On Congressional Batting Average and Walk Rate

December 15, 2021

We’re digging deep into the archives today. I’ve been meaning to write about a weird mathematical phenomenon in baseball for more than a year, and now seems like a great time to break it out. It all starts, naturally enough, with an Effectively Wild episode from 2019. That episode was about the Grand Junction Rockies’ name non-change – but it was also about the annual congressional baseball game.

Unless you follow Louisiana politics, you may not have heard of Cedric Richmond, but he figures prominently in our tale today. After a 10-year career in the House of Representatives (Orleans Parish, Louisiana), Richmond left to head the Office of Public Liaison. It’s a good thing for the balance of the annual congressional baseball game, because as Nathaniel Rakich so ably put it, Richmond was that contest’s equivalent of Mike Trout crossed with Max Scherzer, only if Scherzer got to pitch in every game.

At the time of the episode, Richmond had played eight congressional baseball games and amassed 2.5 WAR, which works out to a 50-WAR pace in a 162-game season, a number that doesn’t make any sense in the context of major league baseball. Richmond pitched at Morehouse, and while his pitching skills weren’t enough to float a minor league career, they’re comically better than your average congressperson’s.
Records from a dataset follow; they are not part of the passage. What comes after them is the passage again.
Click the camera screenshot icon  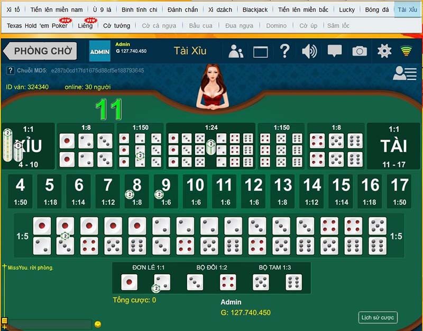point(360,51)
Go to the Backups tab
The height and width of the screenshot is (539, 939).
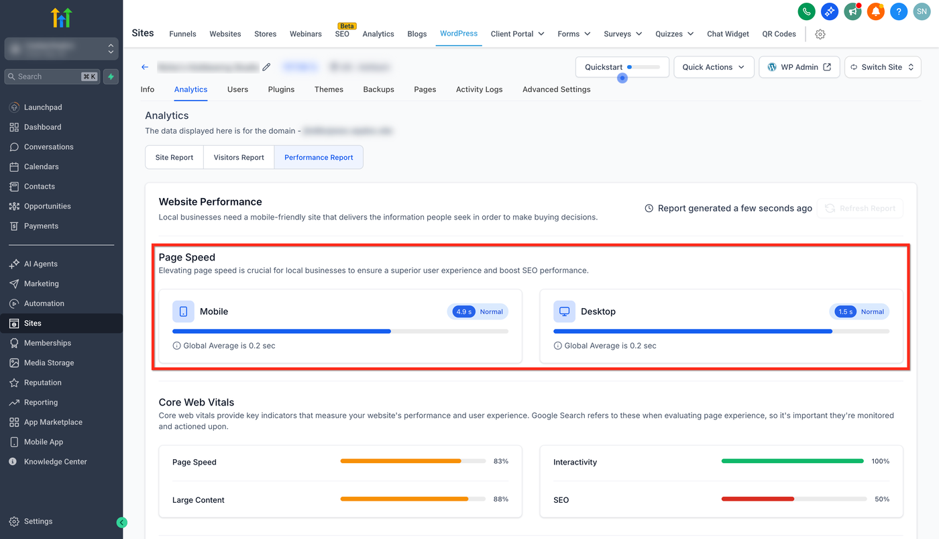[378, 89]
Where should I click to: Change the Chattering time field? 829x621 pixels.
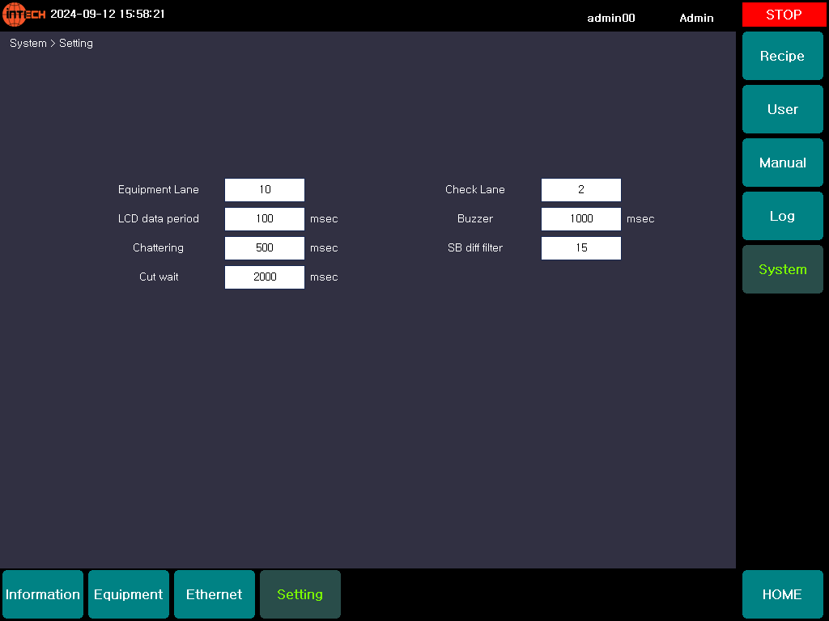click(x=265, y=248)
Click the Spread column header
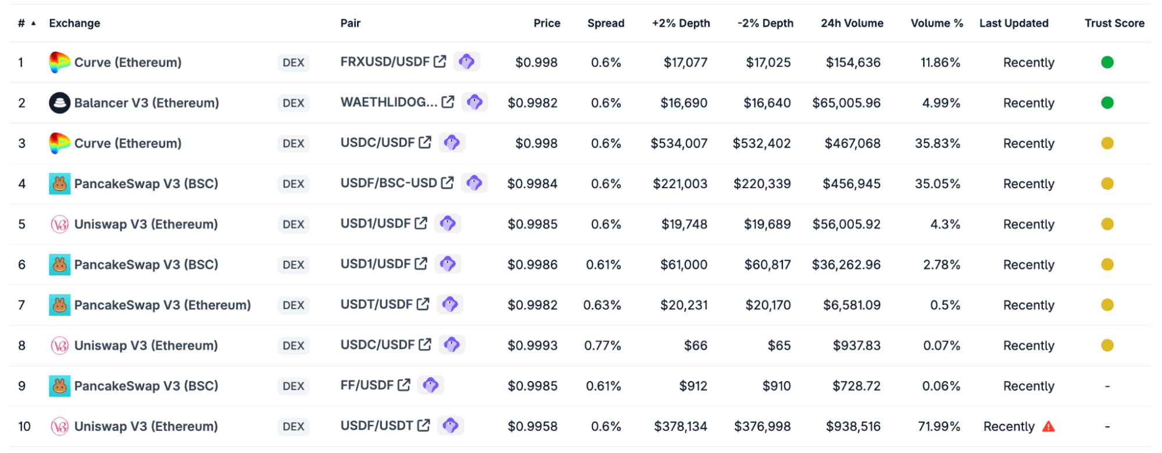The width and height of the screenshot is (1162, 453). [605, 23]
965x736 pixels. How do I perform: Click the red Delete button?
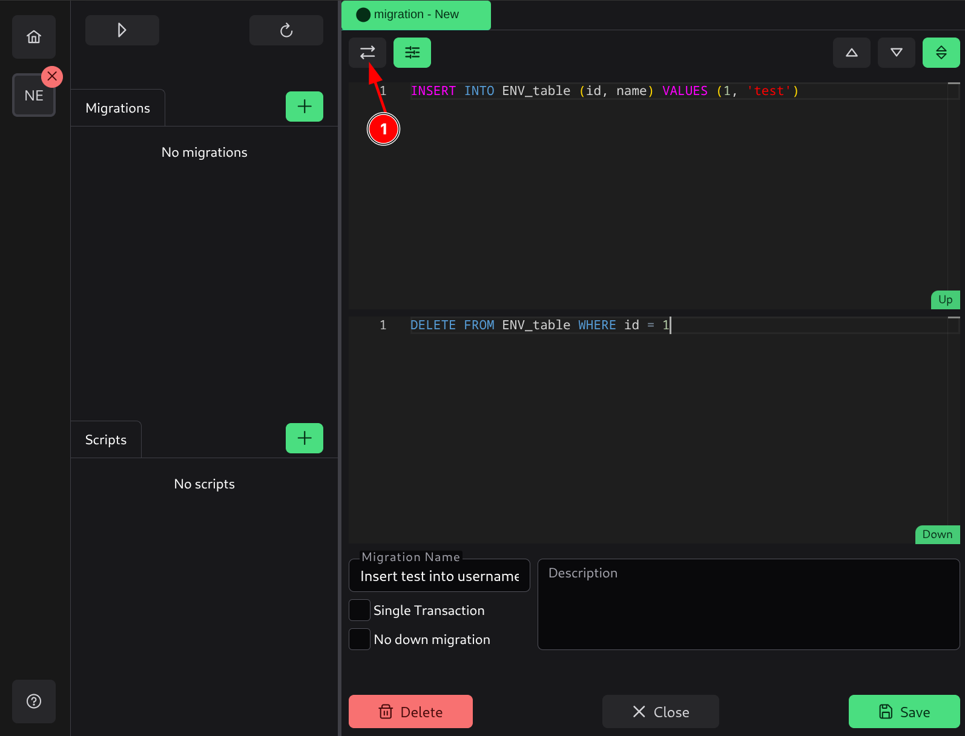pyautogui.click(x=410, y=712)
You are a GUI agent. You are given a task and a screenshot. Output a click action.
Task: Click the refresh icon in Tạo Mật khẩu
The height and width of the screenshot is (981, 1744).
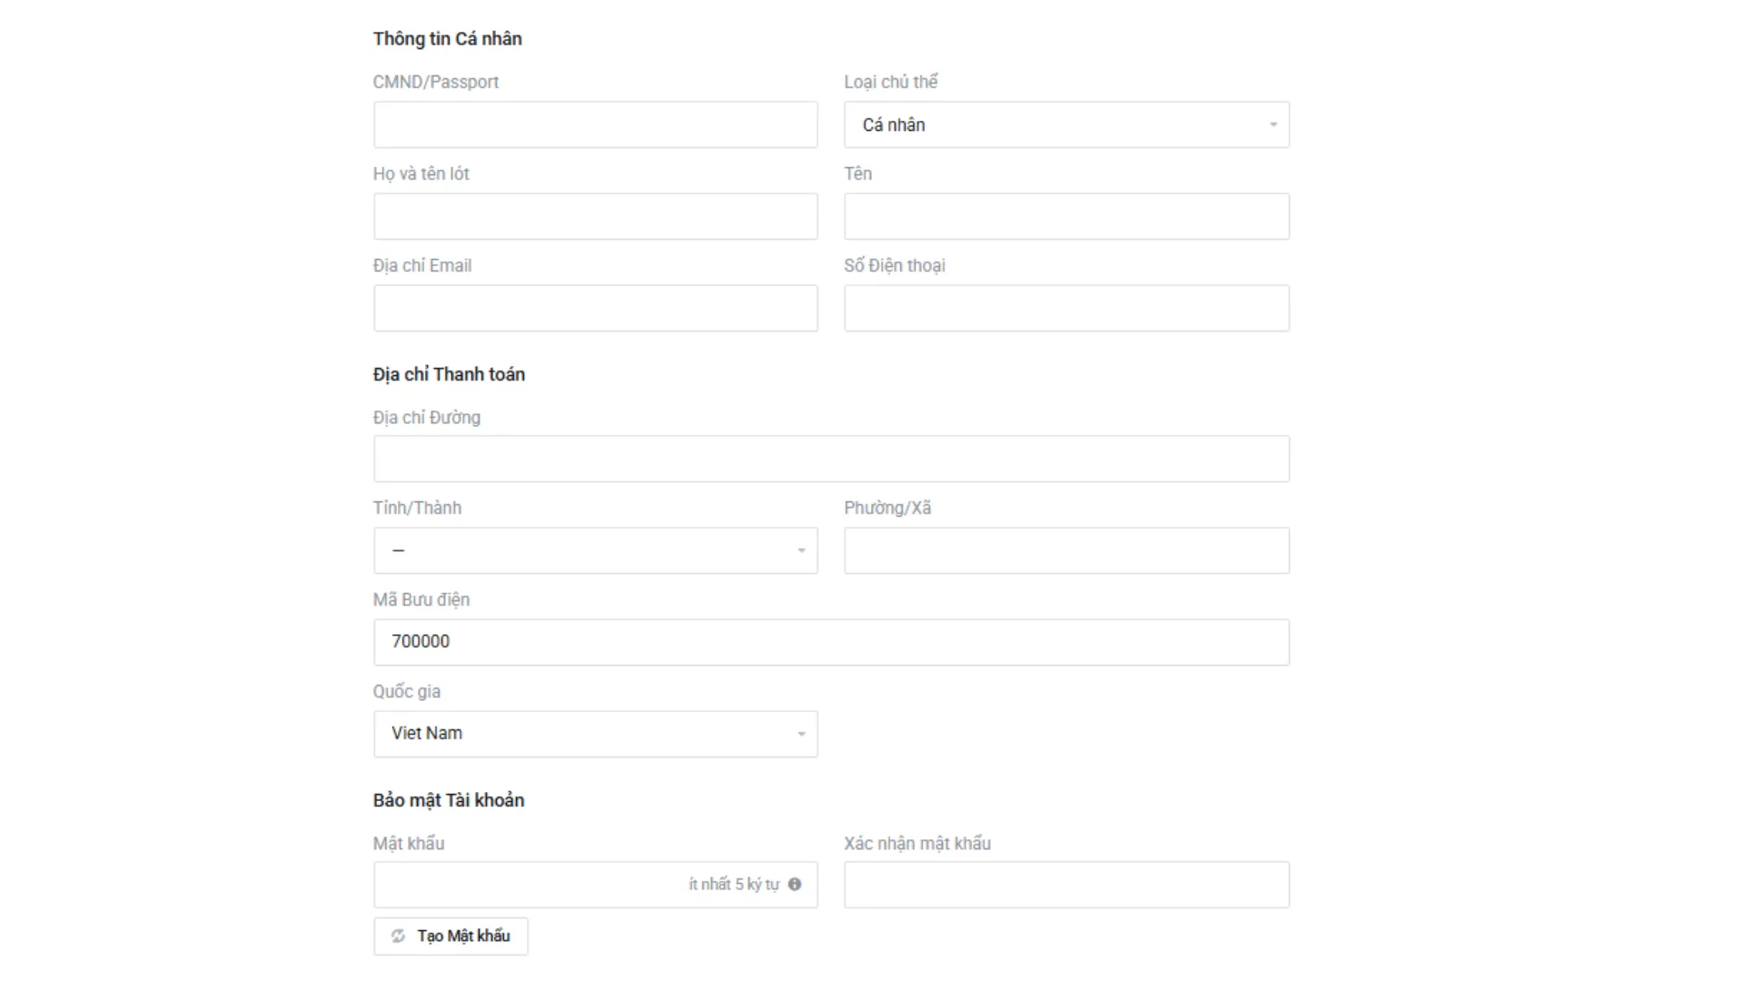(398, 936)
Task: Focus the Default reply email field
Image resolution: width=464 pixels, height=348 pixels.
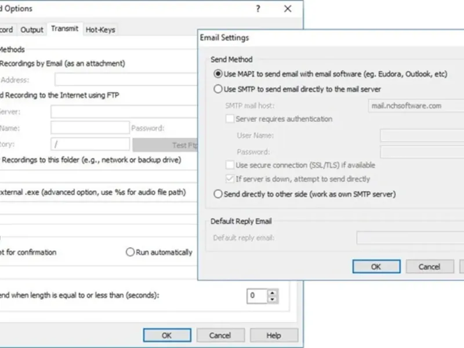Action: point(409,238)
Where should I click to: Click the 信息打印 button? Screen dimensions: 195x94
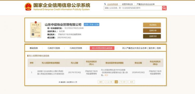tap(152, 36)
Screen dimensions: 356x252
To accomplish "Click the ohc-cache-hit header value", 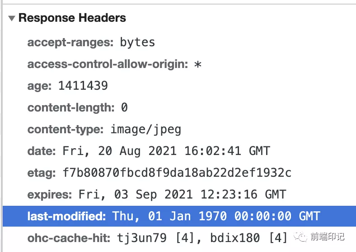I will pos(202,237).
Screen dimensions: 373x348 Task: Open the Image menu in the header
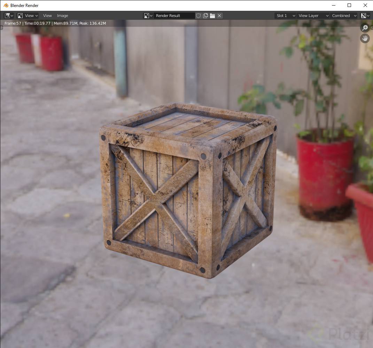click(x=62, y=16)

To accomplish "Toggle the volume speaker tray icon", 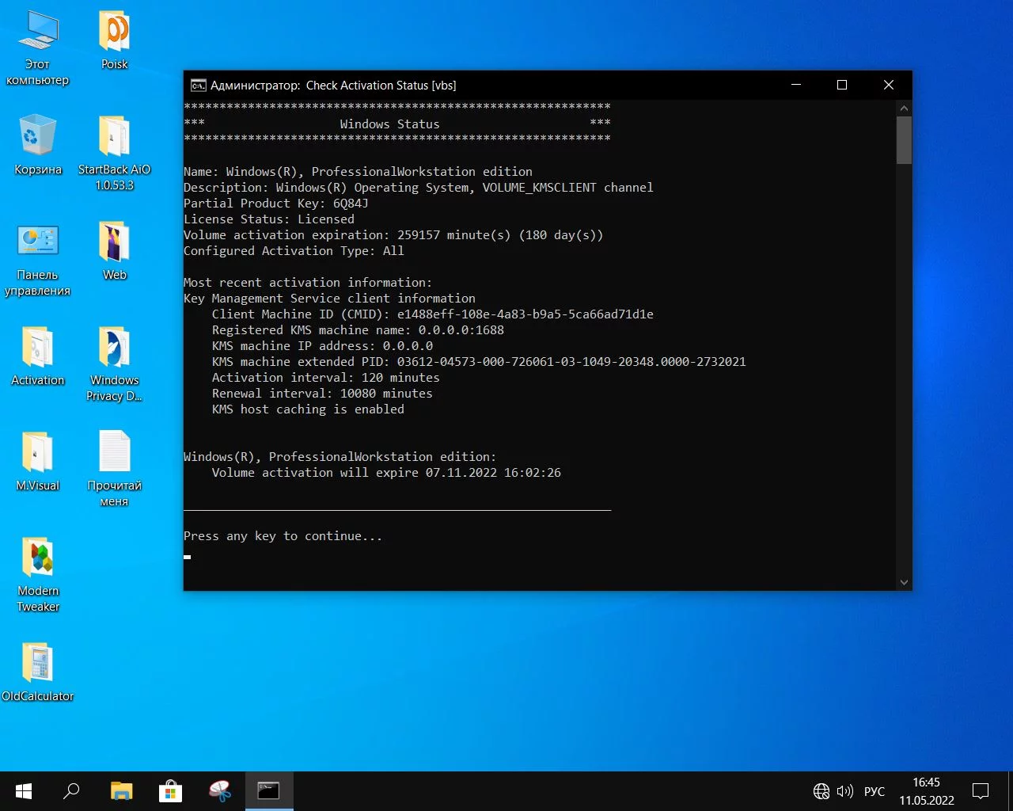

We’re talking about Jacob deGrom level dominance on the mound – at the time of the podcast, Richmond had put up a 2.20 ERA and struck out more than a quarter of the batters he faced, and completed all but one of the games he started. In a high-scoring environment (well, for people not facing Richmond), that worked out to 1.8 WAR on the pitching side.

We’re not here to talk about Richmond’s pitching, though. That’s great, and good, and his hitting is much funnier. He was hitting .652/.758/1.087, which is, uh… yeah, it’s off the charts. It’s hard to comprehend how good that is, in fact, because we don’t have any .650 hitters or .750 OBP types to create a mental framework.

This article is about that line, because something jumped out about it immediately to me as I listened. In fact, when Effectively Wild covered Richmond’s retirement from the game in 2020, Sam Miller brought it up. “There are some oddities in that line,” he said. “There’s just a real shocking lack of walks.” Seriously — where are the walks?? This guy is hitting .600 with a four-digit slug. Why throw him a pitch anywhere in the vicinity of the strike zone in a big situation, or really any situation?

Richmond’s final line in the game (he’s no longer in Congress, and thus no longer eligible) came out to .615/.730/1.038. That’s nearly indistinguishable – at least in terms of average versus on-base – from the line that first perked my ears up in 2019. Here’s a little secret, though: he walked nearly 30% of the time.

Wait, what? Yeah, today’s article isn’t actually about Cedric Richmond. It’s about math, and how numbers we think are friendly can lie to us. You probably did what I did when you saw Richmond’s line. Want to convert the difference in batting average and on-base percentage into a walk rate? Take it, sprinkle a tiny bit extra in, and convert from decimals to percentages: bam, you’ve got a walk rate. Vladimir Guerrero Jr. hit .311/.401/.601 – 12.3% walk rate. Tyler O’Neill hit .286/.352/.560 – 7.1% walk rate. Richmond’s .615/.730/1.038 – my brain tells me that’s a 15% walk rate or so.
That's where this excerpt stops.